# [WHAT YOU SHOULD DO]
Reproduce word for word every line from the one containing "Where should I" to the final line of the data below; omit the pictures.
====== EXTRACTED MATERIAL ======
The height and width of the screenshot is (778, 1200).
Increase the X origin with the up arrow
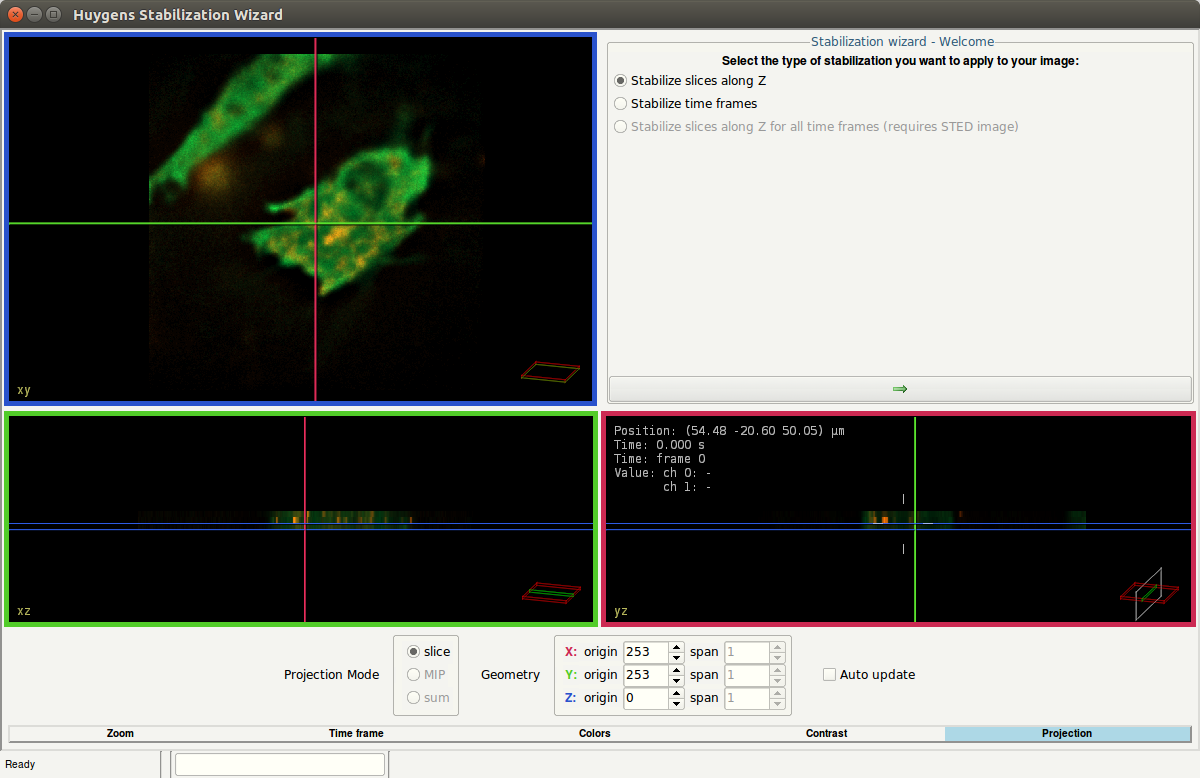676,647
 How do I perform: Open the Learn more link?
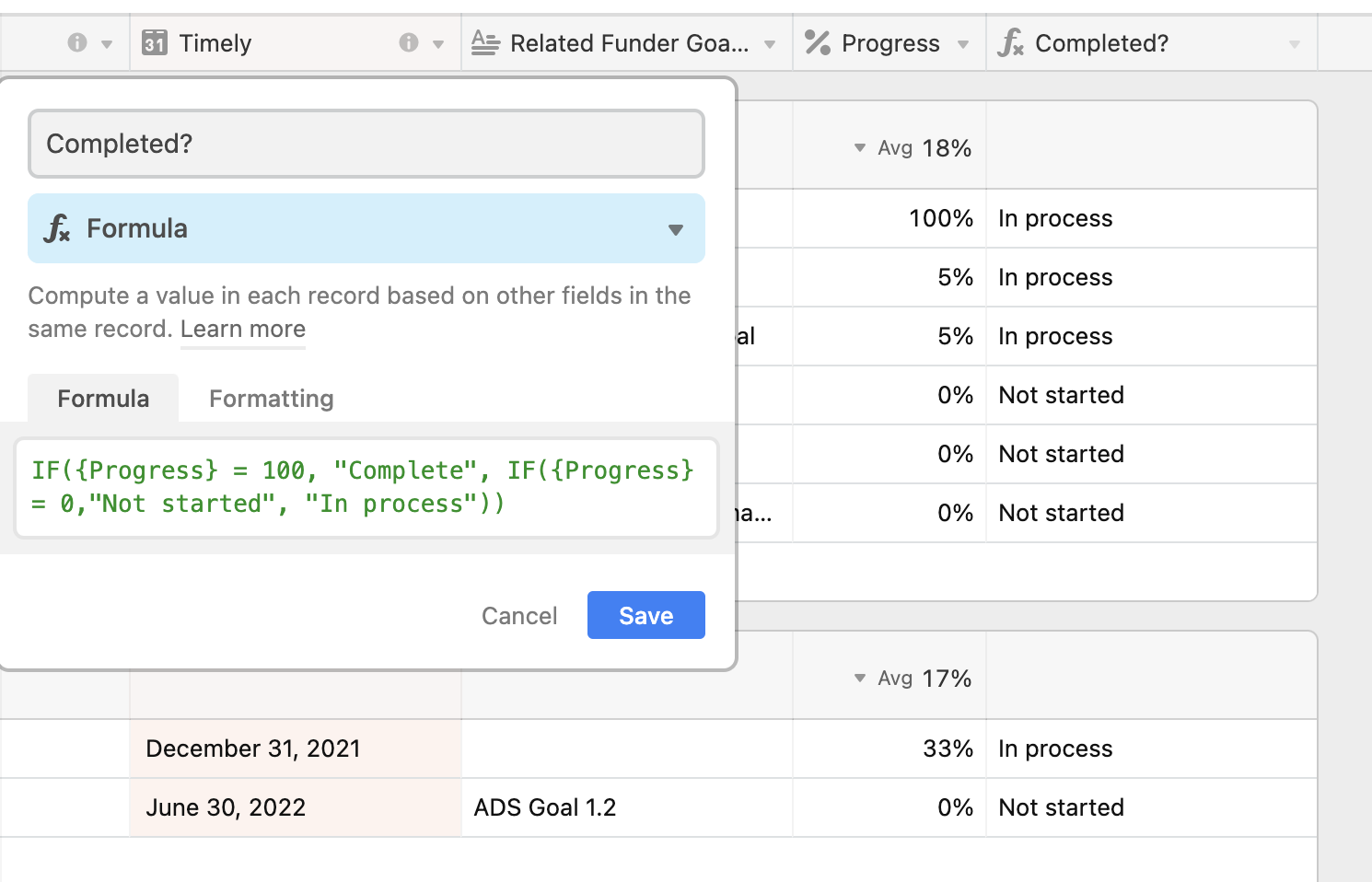pyautogui.click(x=243, y=329)
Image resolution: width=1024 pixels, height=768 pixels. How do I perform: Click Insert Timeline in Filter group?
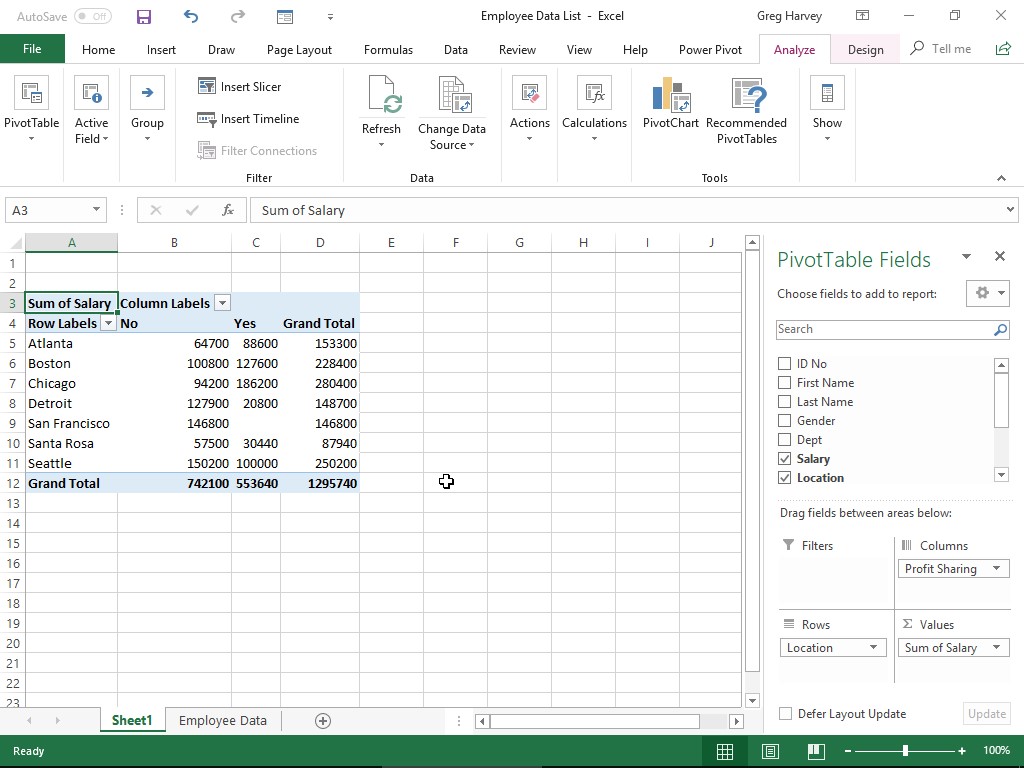[x=249, y=119]
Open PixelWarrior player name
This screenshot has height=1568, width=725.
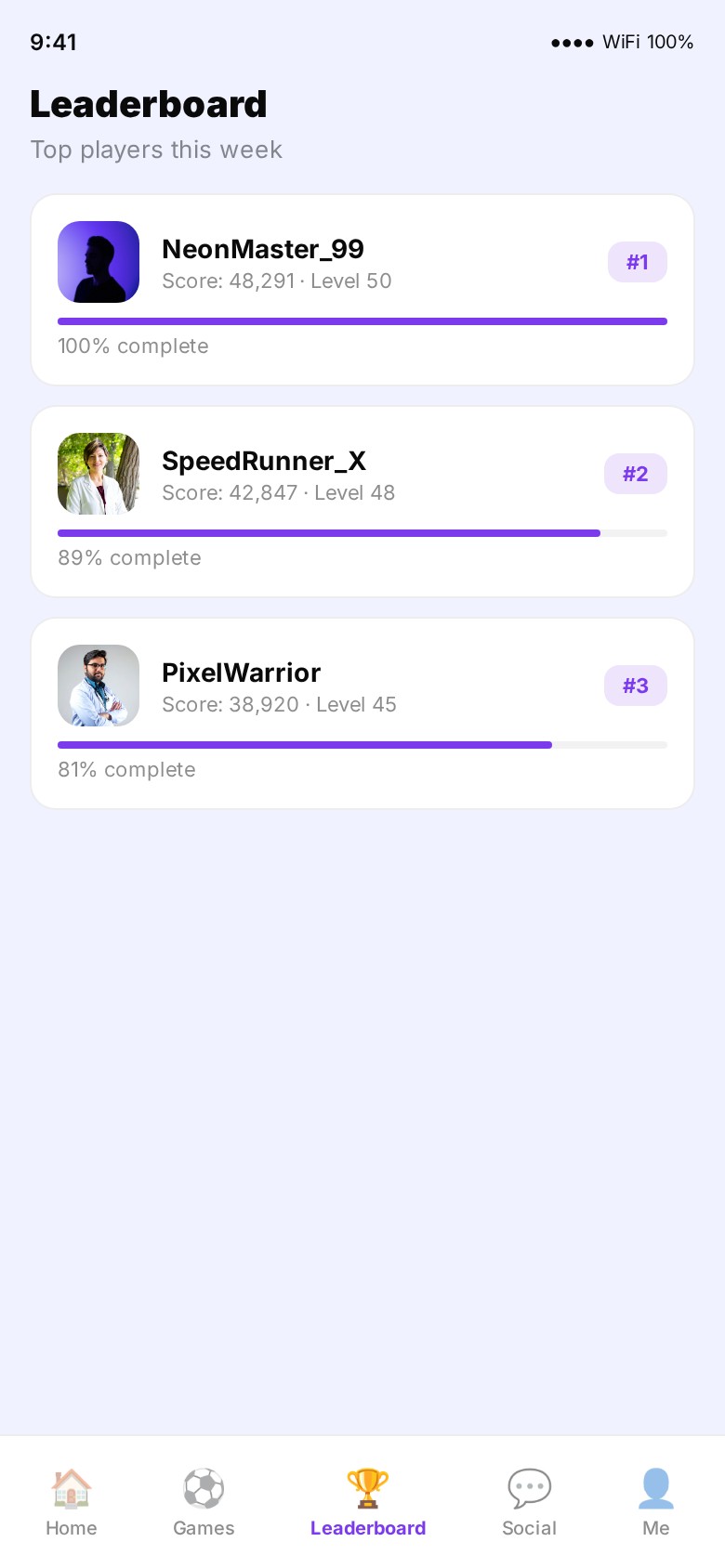pyautogui.click(x=242, y=673)
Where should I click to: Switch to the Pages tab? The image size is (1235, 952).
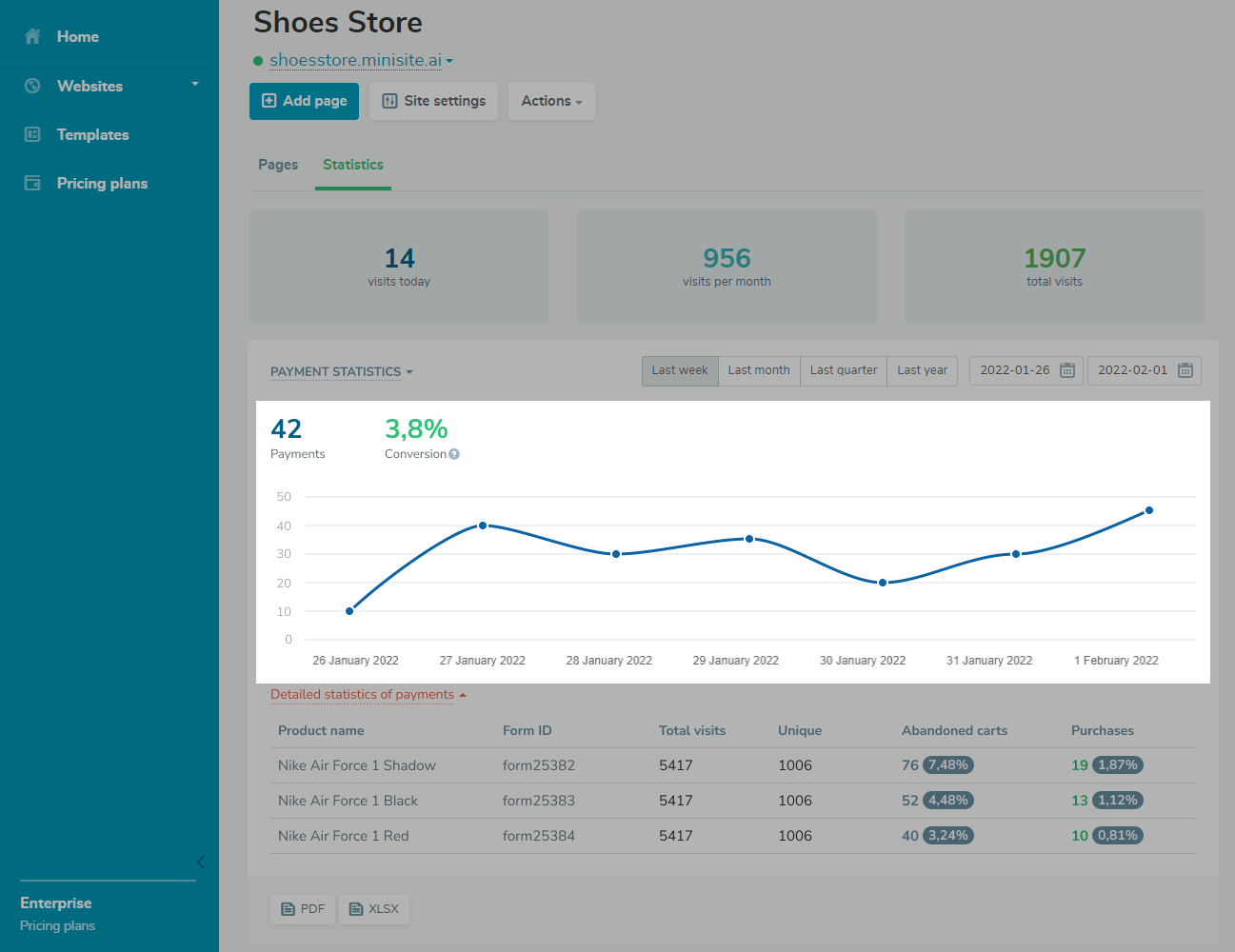tap(278, 165)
======
# [ANSWER]
Where should I click to: Switch to the Pages tab? The image size is (1235, 952).
tap(278, 165)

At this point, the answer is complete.